__What you will do__:
Going down the listing below, print exactly each line from the one with "Given: Select the New App toolbar icon" up to and including the one with "Remove Аудитория 1", and skip the rest.

__Data for this task__:
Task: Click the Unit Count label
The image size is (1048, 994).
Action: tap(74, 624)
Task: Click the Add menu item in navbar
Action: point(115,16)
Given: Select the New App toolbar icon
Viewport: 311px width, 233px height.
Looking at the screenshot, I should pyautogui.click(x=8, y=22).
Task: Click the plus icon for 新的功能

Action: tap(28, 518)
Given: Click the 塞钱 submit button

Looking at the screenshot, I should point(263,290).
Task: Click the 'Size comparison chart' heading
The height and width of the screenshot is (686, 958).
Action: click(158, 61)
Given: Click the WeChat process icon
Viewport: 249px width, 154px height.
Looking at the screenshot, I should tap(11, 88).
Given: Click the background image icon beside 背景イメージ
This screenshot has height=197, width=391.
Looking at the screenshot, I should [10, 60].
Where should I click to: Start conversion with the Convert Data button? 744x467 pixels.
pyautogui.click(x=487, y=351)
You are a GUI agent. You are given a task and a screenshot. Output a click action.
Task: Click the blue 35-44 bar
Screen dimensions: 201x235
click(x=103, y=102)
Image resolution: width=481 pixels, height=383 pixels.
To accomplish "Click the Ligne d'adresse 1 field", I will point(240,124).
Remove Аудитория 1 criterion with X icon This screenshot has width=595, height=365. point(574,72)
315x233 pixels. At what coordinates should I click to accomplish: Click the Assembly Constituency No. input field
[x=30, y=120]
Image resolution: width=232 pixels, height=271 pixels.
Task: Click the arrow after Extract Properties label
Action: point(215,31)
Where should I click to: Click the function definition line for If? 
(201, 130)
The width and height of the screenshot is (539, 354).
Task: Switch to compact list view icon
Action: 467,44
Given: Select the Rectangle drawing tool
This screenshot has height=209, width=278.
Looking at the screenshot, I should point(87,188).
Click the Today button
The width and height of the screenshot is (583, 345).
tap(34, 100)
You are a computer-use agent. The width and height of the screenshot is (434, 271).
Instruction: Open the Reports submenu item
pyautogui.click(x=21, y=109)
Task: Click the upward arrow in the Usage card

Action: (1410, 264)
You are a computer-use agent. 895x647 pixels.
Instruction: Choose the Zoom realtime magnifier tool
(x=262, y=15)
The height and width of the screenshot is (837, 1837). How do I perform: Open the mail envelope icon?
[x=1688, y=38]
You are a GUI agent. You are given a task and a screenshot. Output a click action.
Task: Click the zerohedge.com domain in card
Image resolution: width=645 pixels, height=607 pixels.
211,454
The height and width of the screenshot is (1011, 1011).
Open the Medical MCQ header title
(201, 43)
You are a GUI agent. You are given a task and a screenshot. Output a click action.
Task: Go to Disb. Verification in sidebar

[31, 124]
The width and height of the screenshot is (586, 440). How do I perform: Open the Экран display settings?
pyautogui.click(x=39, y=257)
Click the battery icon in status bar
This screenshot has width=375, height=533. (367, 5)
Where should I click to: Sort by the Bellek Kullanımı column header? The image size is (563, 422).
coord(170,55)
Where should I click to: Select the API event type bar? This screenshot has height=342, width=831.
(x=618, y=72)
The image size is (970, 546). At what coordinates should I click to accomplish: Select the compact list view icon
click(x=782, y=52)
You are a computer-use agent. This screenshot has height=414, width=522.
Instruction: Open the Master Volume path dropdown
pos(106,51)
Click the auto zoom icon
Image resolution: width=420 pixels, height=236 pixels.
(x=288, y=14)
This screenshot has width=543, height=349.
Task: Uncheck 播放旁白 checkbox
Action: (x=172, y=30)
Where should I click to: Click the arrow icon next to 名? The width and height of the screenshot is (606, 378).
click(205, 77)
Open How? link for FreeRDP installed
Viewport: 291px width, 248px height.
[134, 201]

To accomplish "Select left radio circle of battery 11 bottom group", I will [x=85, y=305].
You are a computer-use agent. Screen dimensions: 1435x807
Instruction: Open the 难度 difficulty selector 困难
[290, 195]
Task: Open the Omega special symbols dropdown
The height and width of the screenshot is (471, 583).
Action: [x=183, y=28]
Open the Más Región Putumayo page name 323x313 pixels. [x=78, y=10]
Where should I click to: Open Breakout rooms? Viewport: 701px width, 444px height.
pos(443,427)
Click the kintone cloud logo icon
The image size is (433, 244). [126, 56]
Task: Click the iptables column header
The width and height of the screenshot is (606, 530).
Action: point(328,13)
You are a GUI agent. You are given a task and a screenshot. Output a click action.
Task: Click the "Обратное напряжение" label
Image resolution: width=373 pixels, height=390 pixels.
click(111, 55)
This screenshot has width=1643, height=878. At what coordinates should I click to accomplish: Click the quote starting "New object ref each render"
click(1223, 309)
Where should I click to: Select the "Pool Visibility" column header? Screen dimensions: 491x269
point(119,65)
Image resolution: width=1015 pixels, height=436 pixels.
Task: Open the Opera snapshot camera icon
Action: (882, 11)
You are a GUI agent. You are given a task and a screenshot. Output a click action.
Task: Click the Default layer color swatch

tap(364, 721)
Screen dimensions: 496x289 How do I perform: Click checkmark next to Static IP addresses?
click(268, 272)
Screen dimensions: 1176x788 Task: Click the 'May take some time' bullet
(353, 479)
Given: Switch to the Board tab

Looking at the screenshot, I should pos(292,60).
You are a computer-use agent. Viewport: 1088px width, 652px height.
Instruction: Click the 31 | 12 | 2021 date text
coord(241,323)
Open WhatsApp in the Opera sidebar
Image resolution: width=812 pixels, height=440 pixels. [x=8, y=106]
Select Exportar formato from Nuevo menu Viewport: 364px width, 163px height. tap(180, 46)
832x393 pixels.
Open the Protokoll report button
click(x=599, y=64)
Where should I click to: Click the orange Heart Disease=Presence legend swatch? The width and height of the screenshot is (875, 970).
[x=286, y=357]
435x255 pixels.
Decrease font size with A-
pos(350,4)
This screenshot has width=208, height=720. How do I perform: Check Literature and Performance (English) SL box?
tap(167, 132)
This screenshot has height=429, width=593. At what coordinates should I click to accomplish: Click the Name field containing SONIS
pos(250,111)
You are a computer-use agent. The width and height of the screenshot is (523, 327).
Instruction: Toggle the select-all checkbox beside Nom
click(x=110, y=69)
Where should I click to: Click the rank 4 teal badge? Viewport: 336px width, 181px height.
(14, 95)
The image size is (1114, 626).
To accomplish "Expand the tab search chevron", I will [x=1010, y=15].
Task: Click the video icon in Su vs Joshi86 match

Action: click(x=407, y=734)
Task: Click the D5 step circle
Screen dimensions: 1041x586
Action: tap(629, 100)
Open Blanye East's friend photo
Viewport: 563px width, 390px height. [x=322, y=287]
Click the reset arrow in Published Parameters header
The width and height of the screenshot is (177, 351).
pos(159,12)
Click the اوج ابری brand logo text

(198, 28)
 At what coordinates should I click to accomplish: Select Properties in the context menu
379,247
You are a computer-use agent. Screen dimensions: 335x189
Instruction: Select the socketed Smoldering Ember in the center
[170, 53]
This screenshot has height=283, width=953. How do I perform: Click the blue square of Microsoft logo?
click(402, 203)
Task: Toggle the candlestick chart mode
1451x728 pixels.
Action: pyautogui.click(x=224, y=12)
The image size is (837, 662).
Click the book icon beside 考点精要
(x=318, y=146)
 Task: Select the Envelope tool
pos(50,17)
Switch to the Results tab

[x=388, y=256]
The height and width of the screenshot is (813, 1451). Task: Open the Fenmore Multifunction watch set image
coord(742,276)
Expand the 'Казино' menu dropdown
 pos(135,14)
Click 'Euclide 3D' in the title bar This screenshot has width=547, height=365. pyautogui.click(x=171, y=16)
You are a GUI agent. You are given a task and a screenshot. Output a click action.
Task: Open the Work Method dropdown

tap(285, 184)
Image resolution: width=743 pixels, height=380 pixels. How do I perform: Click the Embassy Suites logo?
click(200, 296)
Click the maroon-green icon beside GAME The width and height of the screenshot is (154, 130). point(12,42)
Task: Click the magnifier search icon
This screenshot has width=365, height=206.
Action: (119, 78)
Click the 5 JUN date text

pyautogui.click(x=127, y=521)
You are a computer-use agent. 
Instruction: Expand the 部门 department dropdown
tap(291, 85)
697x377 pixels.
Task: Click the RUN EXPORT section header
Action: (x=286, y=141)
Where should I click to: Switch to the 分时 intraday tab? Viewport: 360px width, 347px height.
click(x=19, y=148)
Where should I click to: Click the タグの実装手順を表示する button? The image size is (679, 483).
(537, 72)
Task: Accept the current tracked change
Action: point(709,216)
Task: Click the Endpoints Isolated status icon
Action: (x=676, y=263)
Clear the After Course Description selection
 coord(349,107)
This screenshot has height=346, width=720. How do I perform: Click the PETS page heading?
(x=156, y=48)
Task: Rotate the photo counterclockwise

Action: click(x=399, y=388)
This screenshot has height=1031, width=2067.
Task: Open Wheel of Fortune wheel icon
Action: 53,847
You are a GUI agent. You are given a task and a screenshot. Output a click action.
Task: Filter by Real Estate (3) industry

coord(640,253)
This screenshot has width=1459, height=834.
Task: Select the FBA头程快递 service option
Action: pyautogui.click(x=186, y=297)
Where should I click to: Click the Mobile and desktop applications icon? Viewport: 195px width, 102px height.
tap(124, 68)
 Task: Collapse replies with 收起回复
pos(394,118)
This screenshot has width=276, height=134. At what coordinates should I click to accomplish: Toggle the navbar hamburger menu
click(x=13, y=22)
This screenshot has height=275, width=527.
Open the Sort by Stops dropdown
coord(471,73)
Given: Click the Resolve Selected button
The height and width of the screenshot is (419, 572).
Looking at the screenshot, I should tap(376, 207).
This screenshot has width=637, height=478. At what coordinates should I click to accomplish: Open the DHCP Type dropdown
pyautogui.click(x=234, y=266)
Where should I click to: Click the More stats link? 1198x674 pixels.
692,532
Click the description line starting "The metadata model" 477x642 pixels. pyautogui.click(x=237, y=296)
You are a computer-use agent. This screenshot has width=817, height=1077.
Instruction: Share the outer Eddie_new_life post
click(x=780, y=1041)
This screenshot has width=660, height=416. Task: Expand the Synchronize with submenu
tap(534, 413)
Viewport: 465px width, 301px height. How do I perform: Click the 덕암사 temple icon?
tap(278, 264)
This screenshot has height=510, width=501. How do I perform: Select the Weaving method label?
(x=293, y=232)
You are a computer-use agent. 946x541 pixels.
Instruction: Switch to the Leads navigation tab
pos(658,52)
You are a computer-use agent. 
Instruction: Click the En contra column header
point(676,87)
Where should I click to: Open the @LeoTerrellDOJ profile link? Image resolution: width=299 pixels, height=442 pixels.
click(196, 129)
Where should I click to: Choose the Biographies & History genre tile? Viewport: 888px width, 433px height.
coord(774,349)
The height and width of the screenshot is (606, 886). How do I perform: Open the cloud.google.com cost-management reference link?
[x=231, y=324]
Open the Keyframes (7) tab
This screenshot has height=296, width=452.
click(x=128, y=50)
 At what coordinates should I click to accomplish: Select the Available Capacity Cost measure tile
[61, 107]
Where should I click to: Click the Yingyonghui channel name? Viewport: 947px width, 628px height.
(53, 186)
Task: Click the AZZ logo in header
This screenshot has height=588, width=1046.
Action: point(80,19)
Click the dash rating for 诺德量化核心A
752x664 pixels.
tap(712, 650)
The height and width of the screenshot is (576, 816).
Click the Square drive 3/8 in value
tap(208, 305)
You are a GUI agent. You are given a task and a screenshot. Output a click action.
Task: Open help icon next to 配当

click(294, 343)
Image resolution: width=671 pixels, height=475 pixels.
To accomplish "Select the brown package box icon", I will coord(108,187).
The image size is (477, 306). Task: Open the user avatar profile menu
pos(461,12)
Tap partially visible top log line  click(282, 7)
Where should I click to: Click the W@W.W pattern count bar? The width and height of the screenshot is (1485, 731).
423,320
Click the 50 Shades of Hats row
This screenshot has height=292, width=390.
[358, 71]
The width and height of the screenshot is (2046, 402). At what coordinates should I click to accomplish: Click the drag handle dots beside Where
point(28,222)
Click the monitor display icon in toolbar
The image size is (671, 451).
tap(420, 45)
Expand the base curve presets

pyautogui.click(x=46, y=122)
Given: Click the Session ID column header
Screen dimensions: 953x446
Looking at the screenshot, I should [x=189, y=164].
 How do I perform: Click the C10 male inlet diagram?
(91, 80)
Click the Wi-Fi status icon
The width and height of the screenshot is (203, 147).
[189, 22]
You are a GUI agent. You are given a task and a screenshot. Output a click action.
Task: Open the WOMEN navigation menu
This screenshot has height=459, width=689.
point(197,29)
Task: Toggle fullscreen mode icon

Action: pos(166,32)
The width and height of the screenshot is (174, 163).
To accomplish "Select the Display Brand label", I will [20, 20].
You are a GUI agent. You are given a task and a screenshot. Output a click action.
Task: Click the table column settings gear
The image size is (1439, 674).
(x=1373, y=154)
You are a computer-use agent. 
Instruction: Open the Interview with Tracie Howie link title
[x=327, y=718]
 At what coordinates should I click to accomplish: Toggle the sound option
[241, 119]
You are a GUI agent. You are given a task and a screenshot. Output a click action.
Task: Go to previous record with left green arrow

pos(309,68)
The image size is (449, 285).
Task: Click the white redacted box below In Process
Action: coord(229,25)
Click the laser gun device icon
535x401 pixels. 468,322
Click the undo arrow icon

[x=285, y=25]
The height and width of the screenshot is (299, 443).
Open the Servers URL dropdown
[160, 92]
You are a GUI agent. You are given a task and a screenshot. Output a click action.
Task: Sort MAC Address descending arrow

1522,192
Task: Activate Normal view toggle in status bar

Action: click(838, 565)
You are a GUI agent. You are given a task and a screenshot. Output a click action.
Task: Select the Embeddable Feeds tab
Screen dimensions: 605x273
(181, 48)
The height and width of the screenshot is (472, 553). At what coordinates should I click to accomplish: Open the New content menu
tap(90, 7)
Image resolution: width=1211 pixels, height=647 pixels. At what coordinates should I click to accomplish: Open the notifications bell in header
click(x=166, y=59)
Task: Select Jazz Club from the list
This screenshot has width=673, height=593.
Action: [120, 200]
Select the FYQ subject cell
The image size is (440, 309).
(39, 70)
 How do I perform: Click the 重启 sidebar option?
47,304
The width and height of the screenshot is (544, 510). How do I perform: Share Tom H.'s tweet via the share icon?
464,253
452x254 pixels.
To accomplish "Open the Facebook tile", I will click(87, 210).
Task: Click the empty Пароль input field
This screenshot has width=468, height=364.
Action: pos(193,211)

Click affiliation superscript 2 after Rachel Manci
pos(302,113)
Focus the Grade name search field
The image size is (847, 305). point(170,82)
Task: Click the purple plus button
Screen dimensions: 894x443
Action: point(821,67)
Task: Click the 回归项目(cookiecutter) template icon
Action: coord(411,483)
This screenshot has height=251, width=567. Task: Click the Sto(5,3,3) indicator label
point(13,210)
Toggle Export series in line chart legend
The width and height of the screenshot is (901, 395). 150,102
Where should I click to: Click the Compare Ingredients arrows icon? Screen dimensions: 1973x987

__Written solution__:
Given: Select the New App toolbar icon
Viewport: 311px width, 233px height.
Looking at the screenshot, I should pyautogui.click(x=8, y=22).
Task: Click the plus icon for 新的功能

Action: tap(28, 518)
Given: Click the 塞钱 submit button

Looking at the screenshot, I should point(263,290).
Task: Click the 'Size comparison chart' heading
The height and width of the screenshot is (686, 958).
Action: click(158, 61)
Given: Click the WeChat process icon
Viewport: 249px width, 154px height.
Looking at the screenshot, I should tap(11, 88).
Given: Click the background image icon beside 背景イメージ
This screenshot has height=197, width=391.
Looking at the screenshot, I should [10, 60].
Where should I click to: Start conversion with the Convert Data button? 744x467 pixels.
pyautogui.click(x=487, y=351)
You are a GUI agent. You are given a task and a screenshot. Output a click action.
Task: Click the blue 35-44 bar
Screen dimensions: 201x235
click(x=103, y=102)
Image resolution: width=481 pixels, height=383 pixels.
To accomplish "Click the Ligne d'adresse 1 field", I will point(240,124).
Remove Аудитория 1 criterion with X icon This screenshot has width=595, height=365. point(574,72)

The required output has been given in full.